Thursday, 5 May 2016

The candidates

Despite its title, this is not a surprise post about the extraordinary political wranglings currently in full swing in the land of baseball and chilli-dogs. No, this will be about the far weightier matter of whether certain batsmen are especially susceptible to being pinned LBW, and who those current players are.

In cricket commentary, it's common for players whose technique looks somehow prone to leave them trapped in front of their stumps to be described as "lbw candidates". This terminology seems to be applied specially to that particular means of dismissal- batsmen are rarely described as "caught behind candidates".

The questions I want to investigate in today's post stem from this.

Firstly, is "lbw candidate" a worthwhile category- is there a substantial subgroup of modern test batsmen who are especially more lbw prone than their peers?

Secondly, who are these prime candidates in the post-Shane Watson era? I've often heard Alastair Cook described as a "candidate". Does he deserve the title?

We'll also be touching on where in the world lbws are most prevalent.

To tackle this, I took a sample of 45 current test match players, representing all the test nations apart from Zimbabwe, who haven't had much opportunity to play recently. The sample was obtained by taking the most recent test for each nation and including all the batsmen in he top 7 who had played at least 15 tests and who weren't obvious night-watchmen. For each player I looked up the total number of LBW dismissals in their test career and divided it by the number of dismissals overall. This is what is on the x-axis of the graph below, with the batting average of each player on the y-axis. The colour/shape of each point indicates the country for which the batsman plays.
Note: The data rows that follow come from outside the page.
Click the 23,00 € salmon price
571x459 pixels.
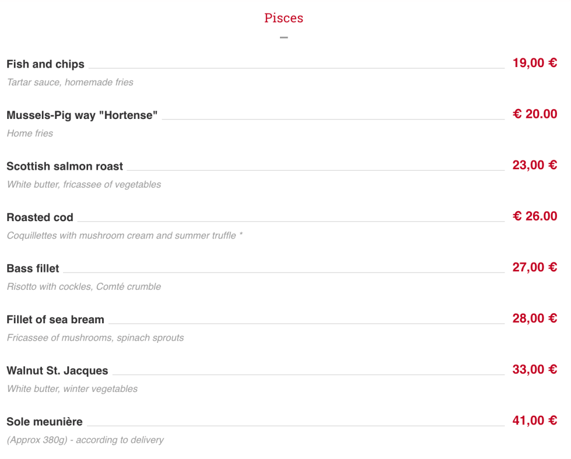click(x=535, y=165)
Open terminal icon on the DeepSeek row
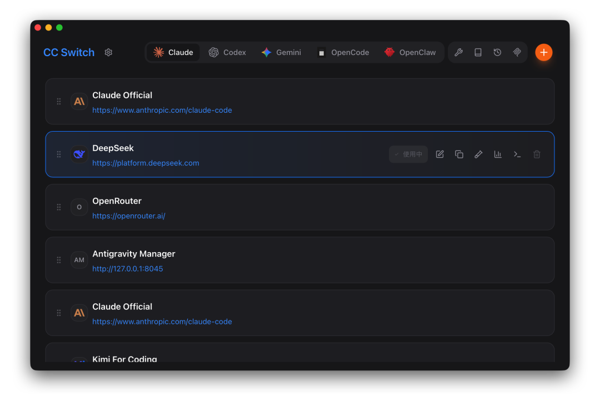This screenshot has height=411, width=600. (x=517, y=154)
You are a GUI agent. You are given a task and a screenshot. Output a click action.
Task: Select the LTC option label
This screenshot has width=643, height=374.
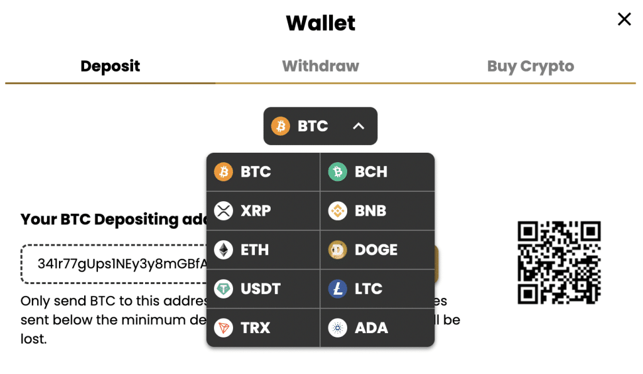tap(368, 289)
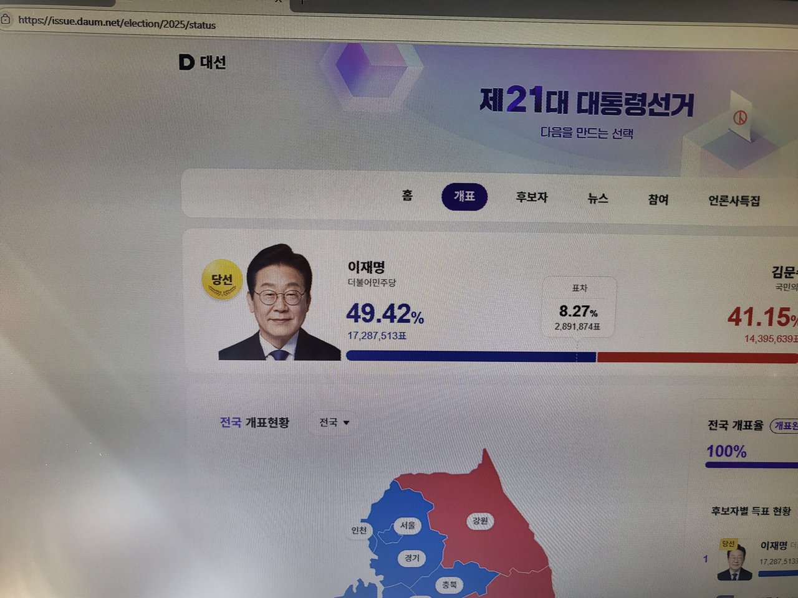Open the 후보자 tab
Viewport: 798px width, 598px height.
531,197
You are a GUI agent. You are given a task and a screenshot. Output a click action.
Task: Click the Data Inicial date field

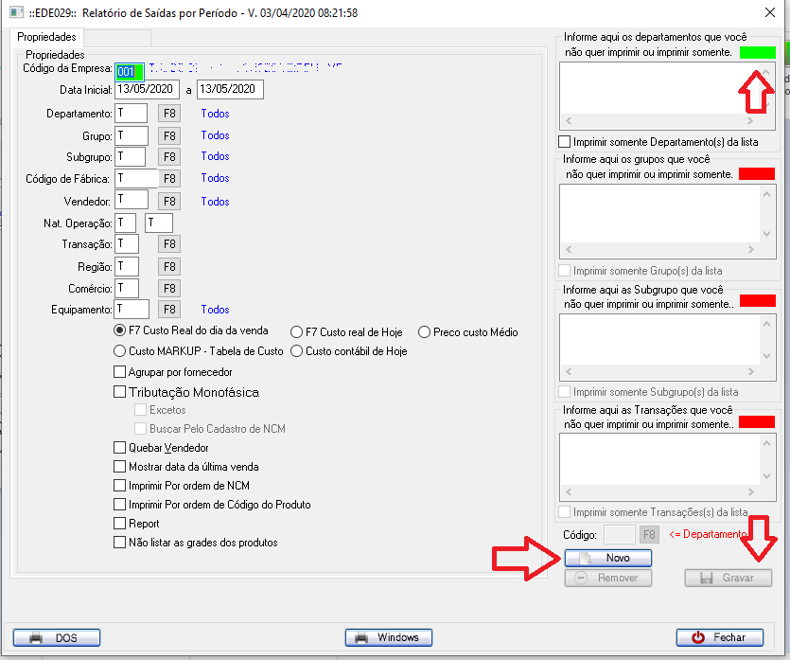tap(149, 89)
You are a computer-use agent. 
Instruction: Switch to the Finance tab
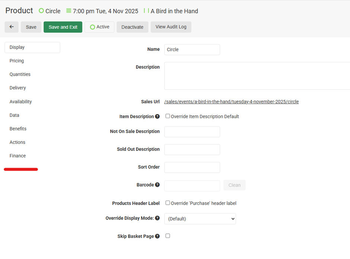click(18, 156)
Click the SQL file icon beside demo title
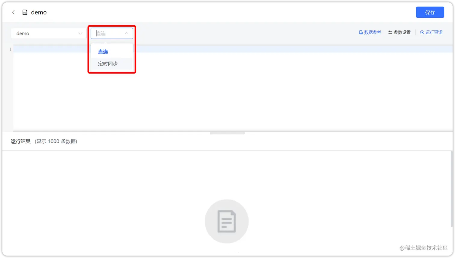Viewport: 455px width, 258px height. click(25, 12)
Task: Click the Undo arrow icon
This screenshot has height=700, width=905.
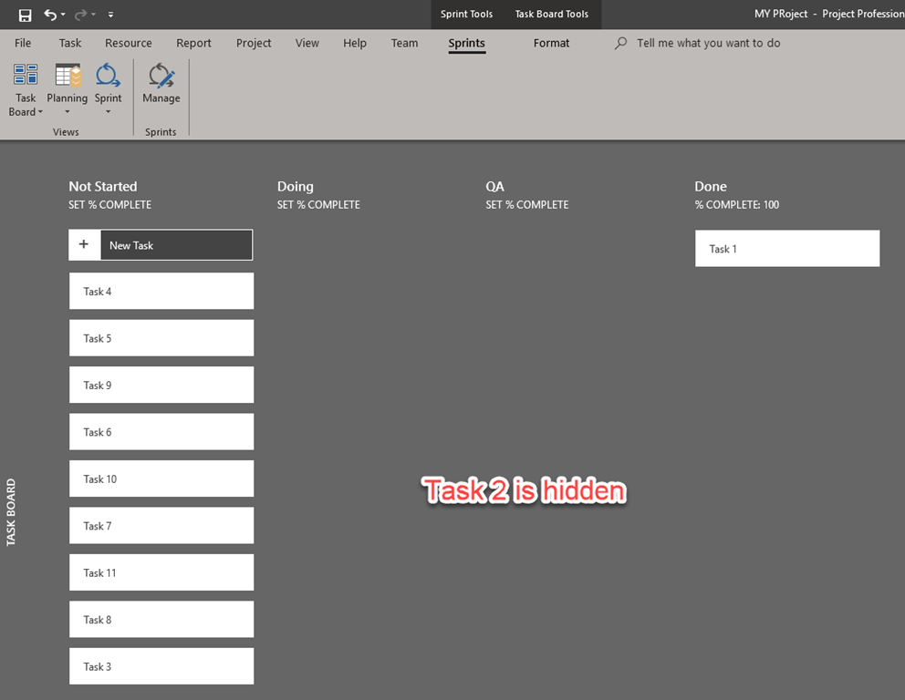Action: point(49,15)
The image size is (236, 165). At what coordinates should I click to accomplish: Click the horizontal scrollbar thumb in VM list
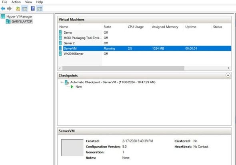click(x=123, y=68)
The black dashed line is the sample median (0.155) and the red dashed lines either side are the upper (0.187) and lower (0.125) quartiles. As you can see, the data is quite clustered horizontally suggesting only a fairly small degree of variation in vulnerability to LBW amongst current test batsmen. There's also no significant correlation between the LBWs/dismissal and the batting average, suggesting that having a high proportion of dismissals be LBW doesn't indicate much either way for a batsman's run scoring ability.
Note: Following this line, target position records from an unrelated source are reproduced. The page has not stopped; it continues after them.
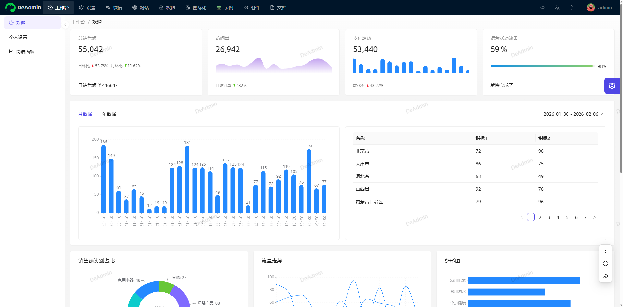Open 简洁面板 from the sidebar

(x=25, y=52)
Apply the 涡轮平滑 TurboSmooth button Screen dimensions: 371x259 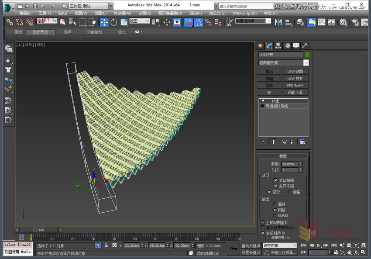[296, 92]
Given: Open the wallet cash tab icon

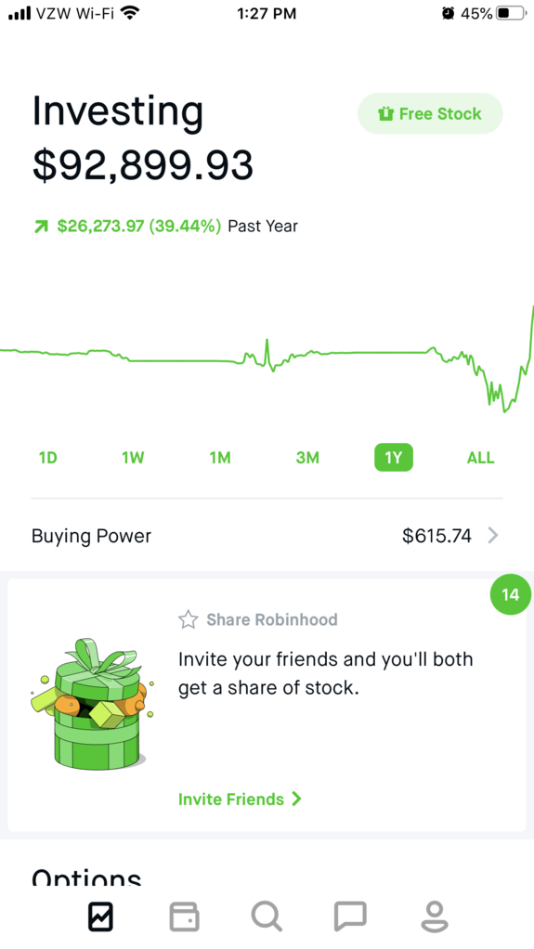Looking at the screenshot, I should pyautogui.click(x=184, y=917).
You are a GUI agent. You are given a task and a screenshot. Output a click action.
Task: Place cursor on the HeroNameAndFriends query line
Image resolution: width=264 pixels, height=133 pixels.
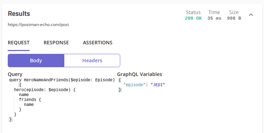[62, 80]
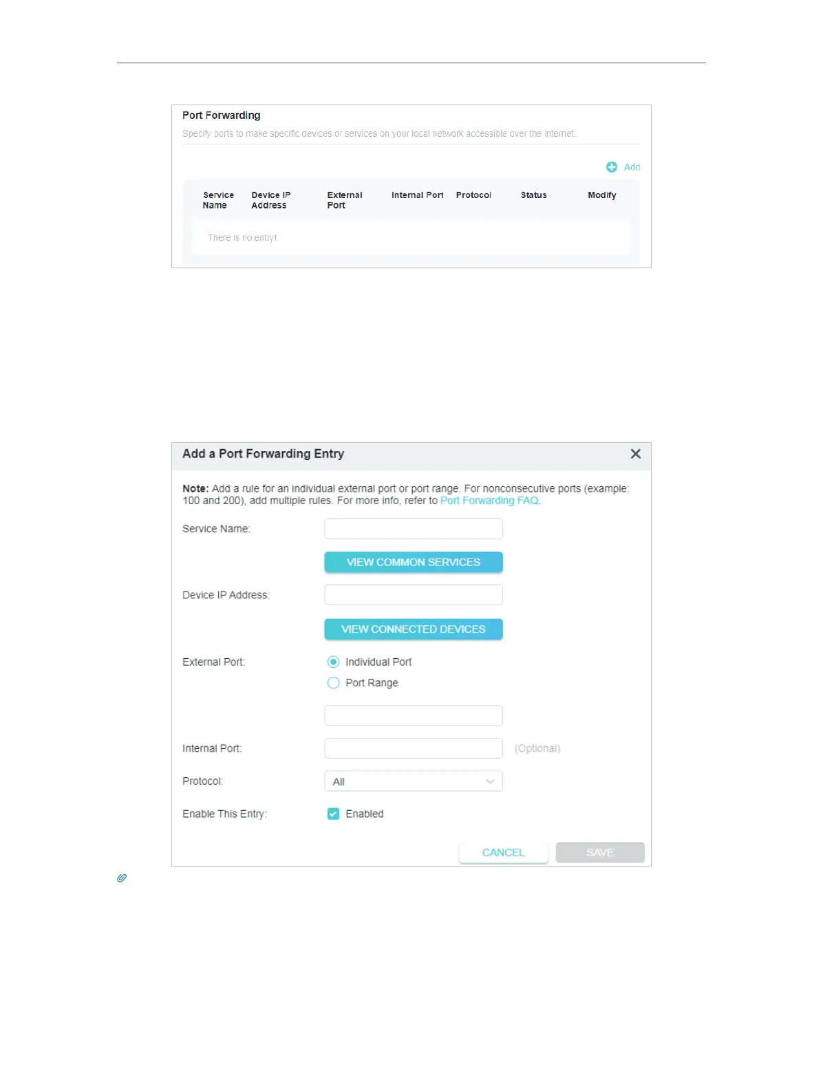Click the Add link text

click(632, 167)
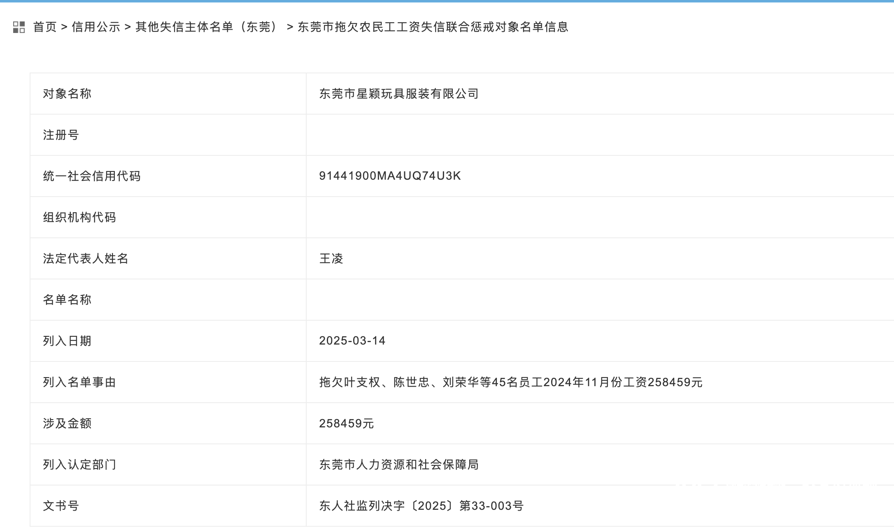Click the empty 组织机构代码 value cell
The image size is (894, 530).
(412, 217)
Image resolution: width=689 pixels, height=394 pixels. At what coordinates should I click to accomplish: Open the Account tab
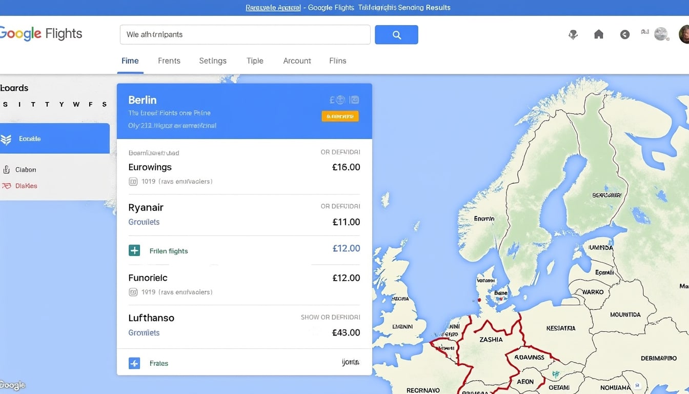tap(297, 61)
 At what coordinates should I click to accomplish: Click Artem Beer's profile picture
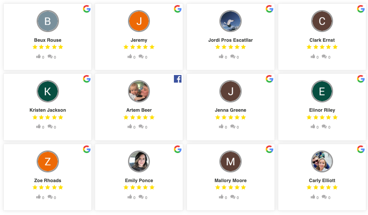click(139, 91)
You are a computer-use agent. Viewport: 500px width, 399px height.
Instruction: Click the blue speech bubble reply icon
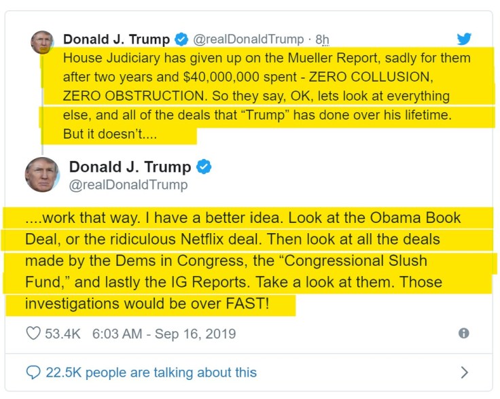[x=33, y=372]
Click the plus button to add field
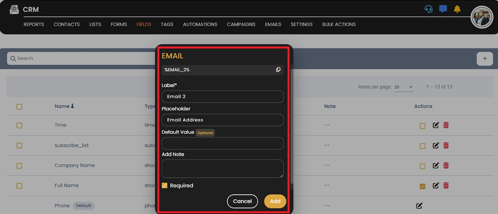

There are, however, a few noticeable outliers, far removed from the central cluster to whom we now come:


  • The Shane Watson memorial award for excellence in attracting LBW decisions (I like the idea of this award- we could call it the "iron pad" and award it annually) goes to South Africa's JP Duminy, who is way off to the right of the graph with 39% of his dismissals being LBW. (A lot of these were against spin bowlers).
  • There's a select trio of players to the left of the graph who hardly ever get pinned LBW. Namely Pakistan's Sarfraz Ahmed (0 lbws/28 dismissals), England's Ben Stokes (1/41) and Bangladesh's Tamim Iqbal (2/79). It may not be significant but these are all quite aggressive batsmen, so perhaps more than being good at avoiding LBWs, they're finding other, more exciting, ways to get out first.
  • There's a foursome of Pakistan players separated from the main cluster, at around 0.25 LBWs/dismissal. These are: Younis Khan, Misbah ul Haq, Asad Shafiq and Mohammed Hafeez. It's tempting to wonder whether this might be because they play a lot of tests in the UAE, where the low, slow pitches are thought to be favourable for LBWs. Indeed, in the graph below you can see that the UAE does have the highest rate of LBWs per dismissal of top 6 batsmen amongst test match hosts since 2010. However, this probably doesn't fully account for it- if we exclude tests in the UAE for these four players only Hafeez sees his percentage of LBWs drop significantly.
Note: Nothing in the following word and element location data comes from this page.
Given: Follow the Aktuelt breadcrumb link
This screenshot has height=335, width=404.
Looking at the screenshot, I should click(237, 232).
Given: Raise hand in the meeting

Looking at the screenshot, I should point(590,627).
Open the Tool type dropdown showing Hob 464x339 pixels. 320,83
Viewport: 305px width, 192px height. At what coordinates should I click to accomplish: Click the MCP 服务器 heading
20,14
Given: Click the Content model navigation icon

Overall, modern test batsmen don't vary too much in how frequently their pinned leg before, with a small number of exceptions. For what it's worth, Alastair Cook falls close to the central cluster of data points in our first graph, albeit slightly on the high side, with a rate of 0.19 LBWs/dismissal. And with Pakistan's apparently quite LBW prone top order coming to England this summer, it could be quite a good season for the thump of ball on pad, and the slowly raised finger. Maybe.